Developers Remained Unknown

Author: Alexey Milovidov, 2018-12-02.

"Developers Remained Unknown"

Craft Databases

— almost unknown to anyone;

— developed by one person;

— abandoned.

EventQL

EventQL

«EventQL is a distributed, column-oriented database built for large-scale event collection and analytics. It runs super-fast SQL and JavaScript queries».

Open-source since July 26, 2016

https://github.com/eventql/eventql (963 stars)

Written in C++11

Uses ZooKeeper for coordination

No dependencies except ZooKeeper

EventQL

MPP, Distributed, Column-Oriented...

Scales to petabytes. Fast range scans...

Almost complete SQL 2009 support.

Real-time Inserts & Updates.

Automatic distributed partitioning.

ChartSQL.

EventQL

Last commit May 4, 2017.

Website http://eventql.io/ doesn't load.

Last GitHub issue asking about development — unanswered.

EventQL

Belongs to company DeepCortex, Berlin.

One C++ developer, one frontend developer.

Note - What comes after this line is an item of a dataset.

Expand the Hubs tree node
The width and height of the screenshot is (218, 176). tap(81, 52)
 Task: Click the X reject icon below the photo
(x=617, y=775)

Active development since 2014.

AGPL license.

Less than a year in open-source, product abandoned.

EventQL

— developer moved to another company?

— company changed priorities?

— life circumstances changed?

— open-source caused by
lack of internal company development?

— just got bored?

EventQL, Legacy

ChartSQL inspired the implementation of chart functionality in Tabix interface for ClickHouse.

Interesting articles about system architecture in the blog
(can be read through web.archive.org or in source tree).

Well-organized code — there's something to learn.

Alenka

Originally — ålenkå.

Alenka

GPU database engine

https://github.com/antonmks/Alenka (1103 stars)

Written in CUDA, C++

One developer — Anton Starobinskiy (antonmks), Minsk

Apache 2.0 license

Has JDBC driver from Technica Corporation

Alenka

Open-source, since January 26, 2012

Last commit — November 2016

Personal project

System is a research prototype

Poorly extensible codebase

Mark Litwintschik tests:
http://tech.marksblogg.com/alenka-open-source-gpu-database.html

Alenka

Why abandoned?

— developer joined nVidia.

Alenka, Legacy

Increased interest in GPU database technologies

Possibility to use for research

Alenka

See also:

MapD (now called OmniSci):
https://github.com/mapd/ (Apache 2.0)
Open-source since May 8, 2017
https://www.mapd.com

PGStorm: https://github.com/heterodb/pg-strom (GPLv2)
BrytlytDB: https://www.brytlyt.com/ (closed source)

Kinetica DB:
https://www.kinetica.com/ (closed source)

Polymatica BI:
https://www.polymatica.ru/ (closed source)

Other Hardware Options

FPGA. Example: Kickfire (company closed)

DAX instruction set (SQL in Silicon) in SPARC processors
(decompression + filtering)

Offload filtering to SSD level:
https://www.vldb.org/pvldb/vol9/p924-jo.pdf

ViyaDB

ViyaDB

«Analytical database for unsorted data»

https://github.com/viyadb/viyadb (Apache 2.0)

Written in C++17

Open-source since February 28, 2018

One developer — Michael Spector

ViyaDB

Good launch preparation:

https://viyadb.com/

https://habrahabr.ru/post/350154/

Medium, LinkedIn, Hacker News...

Last commit — April 26, 2018

ViyaDB

Data entirely in RAM

Works on aggregated data

Weak SQL support (originally — queries in JSON)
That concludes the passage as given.